My sister requested some photos of everyday folk in Bangkok, and there's no better place for people watching than a train station, so here you go, Dixie:

Boarding time came and we headed to Platform 5, Car 6 of Train 1, heading to Chiang Mai. Hooray!

According to Tim, the train was built by Daewoo in 1996. The first class (air conditioned, private roomettes) section was sold out, so we opted for second class seating: an air conditioned car, shared seating, upper berths for sleeping. What this meant was that Tim and I had to share space with a couple of strangers. My stranger was a Chinese dude who like me, topped out at about 6 feet.

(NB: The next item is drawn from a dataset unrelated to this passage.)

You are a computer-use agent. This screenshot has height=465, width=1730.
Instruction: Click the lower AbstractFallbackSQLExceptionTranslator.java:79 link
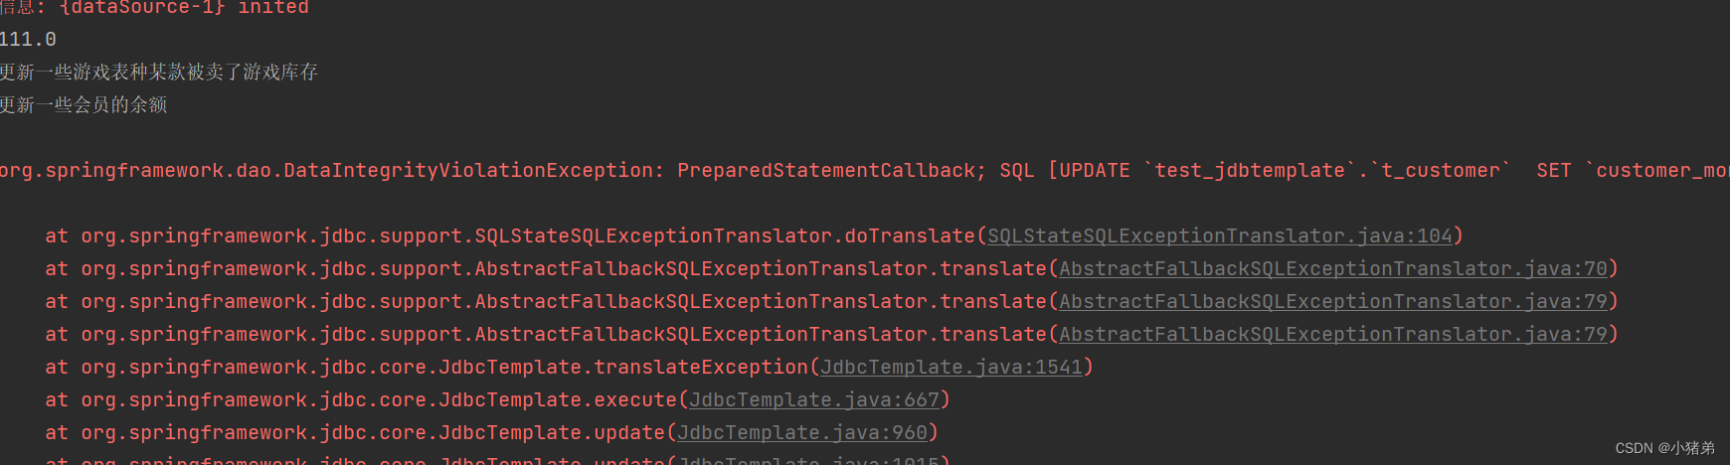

Tim's was an elderly Thai woman with a cough and a face mask. We exchanged exactly ZERO words with these people.

In the next seating pod, two British tourists shared seating with a timid Thai woman and a middle-aged man of Indian descent. They spoke to everyone in what sounded like very proper English accents and never once tried to speak Thai. Beyond them was a group of boisterous college boys who spent most of the evening playing cards, talking and laughing uproariously. The rest of the car had a similar composition; a handful of awkward tourists tossed in with a bunch of locals. It was a strange experience. The locals ignored us, and for the most part, we ignored them right back. Even the engineer and train stewards performed their tasks with professionalism, but very little in the way of friendliness. As we pulled out of Lua Hamphong, Tim stared out of the darkening window, watching Bangkok fade from view. I sat with a notebook in one hand and and Instant Thai in the other, doing my best to puzzle out some way to communicate in Thai.

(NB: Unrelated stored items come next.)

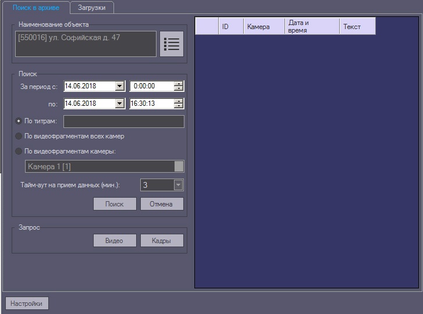Click the 'Отмена' button
Viewport: 423px width, 314px height.
[161, 204]
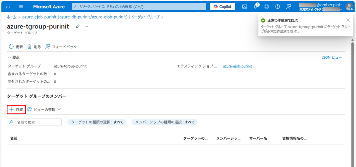
Task: Open the hamburger portal menu
Action: [x=21, y=6]
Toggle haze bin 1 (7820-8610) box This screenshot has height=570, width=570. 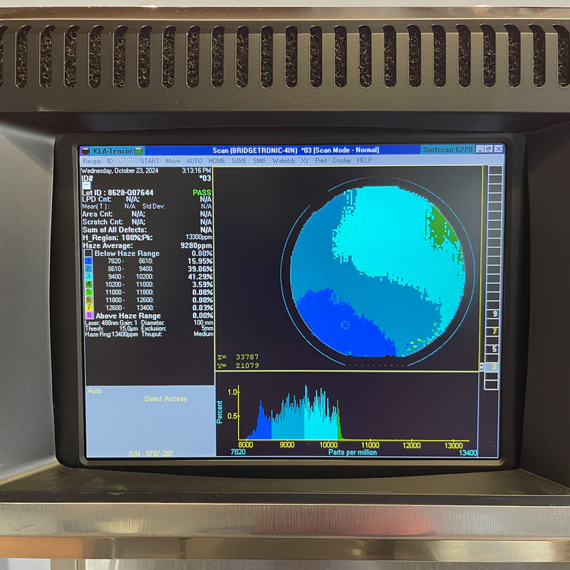click(88, 261)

The one exception to the relatively impersonal atmosphere we experienced on the train was the car attendant tasked with taking food orders and delivering meal trays.

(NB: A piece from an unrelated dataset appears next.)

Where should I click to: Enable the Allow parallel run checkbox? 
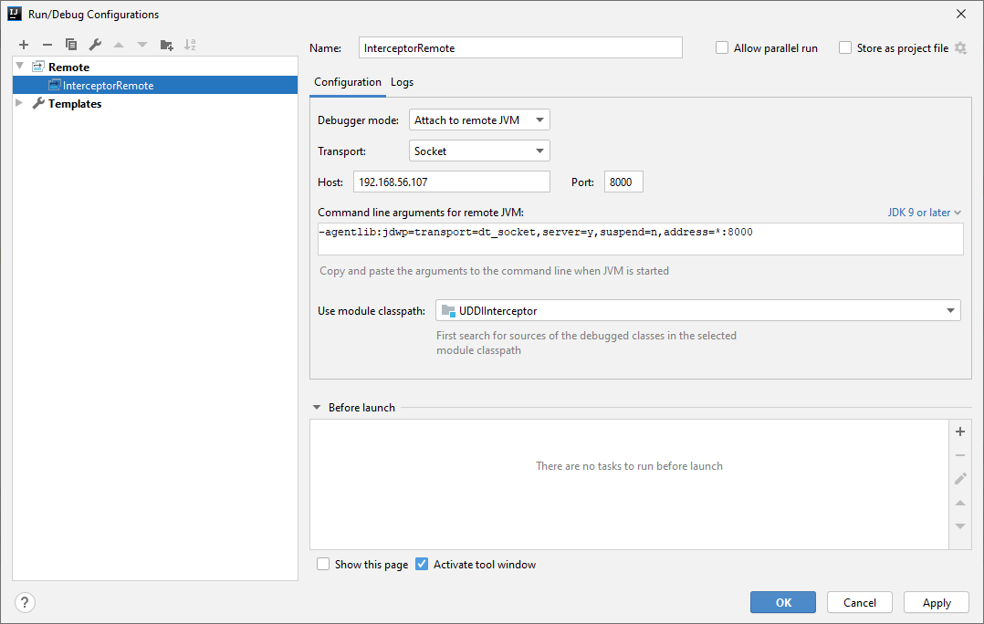[722, 48]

This dude was, as the British tourists put it, a “right jolly fellow.” He spoke English in a lilting accent and didn't let our lack of comprehension prevent him from making jokes, pulling faces, and generally cracking himself up. His happy demeanor — and the fact that the dining car was terribly crowded and lacking in air conditioning — convinced Tim to order a set meal for dinner: rice, penang curry with duck, cashew chicken, soup, and half an apple for dessert All this cost B160; around $5.25.

I passed on dinner for two reasons. 1) I wasn't hungry. Normally, this wouldn't have stopped me, especially where duck curry is concerned, but there was also reason 2) Tim told me that the bathroom did not have a western toilet, it had the take-off-your-pants-and-squat-kind-of-toilet. Now I realize that I will have to use one of these things eventually, but the thought of having my initiatory experience on a moving train — one might even use the word turbulent — was too much for me to consider. I contented myself with eating a couple of spoonfuls of Tim's meal and I have to say, it was DELICIOUS.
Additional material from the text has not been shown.